Rekha Singhal [00:03:13]: And all these apply to agentic AI system as well. Although I'm referring as an enterprise system for enterprise level we see that it's doable to make it them future proof because we have now LLM and we can use multi agents. Another part which I'm going to touch upon today is the future of compute. So these go hand in hand as all of are aware of it. And LLM I can say like if you look at the Gartner report recently, they also talking about that we are evolving from sequential agent based computing which we used to be doing this year early 2025. Now we are moving to Internet of agents. Like one of the example is Nanda project from mit. If you're aware of it, I'm completely involved into it.

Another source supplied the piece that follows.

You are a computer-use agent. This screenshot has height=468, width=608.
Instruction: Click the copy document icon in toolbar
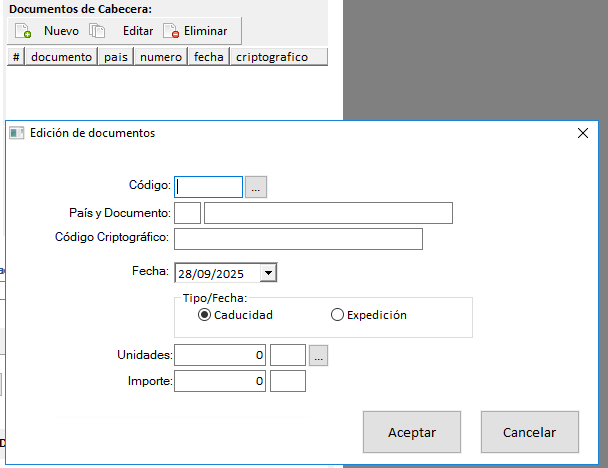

Rekha Singhal [00:03:55]: Where we're looking at if you have Internet of agent, each one of have our own agent and how does the age ecosystem and the infrastructure will evolve. And once we have that, getting the future proofing for your enterprise system will be much more feasible and doable. Right. So that's where we are moving in the agentic system as well. So it's basically because of agentic I can do the future proofing but I have to do the future proofing of agentic as well. So couple of the point, it's not an exhaustive list just to stimulate your mind. So when I say future proofing of any system be agentic, AI or enterprise, the resilience means you should be adaptable to change in application functionality, some compliance security aspects. You should be able to adaptable or resilient to change in workload.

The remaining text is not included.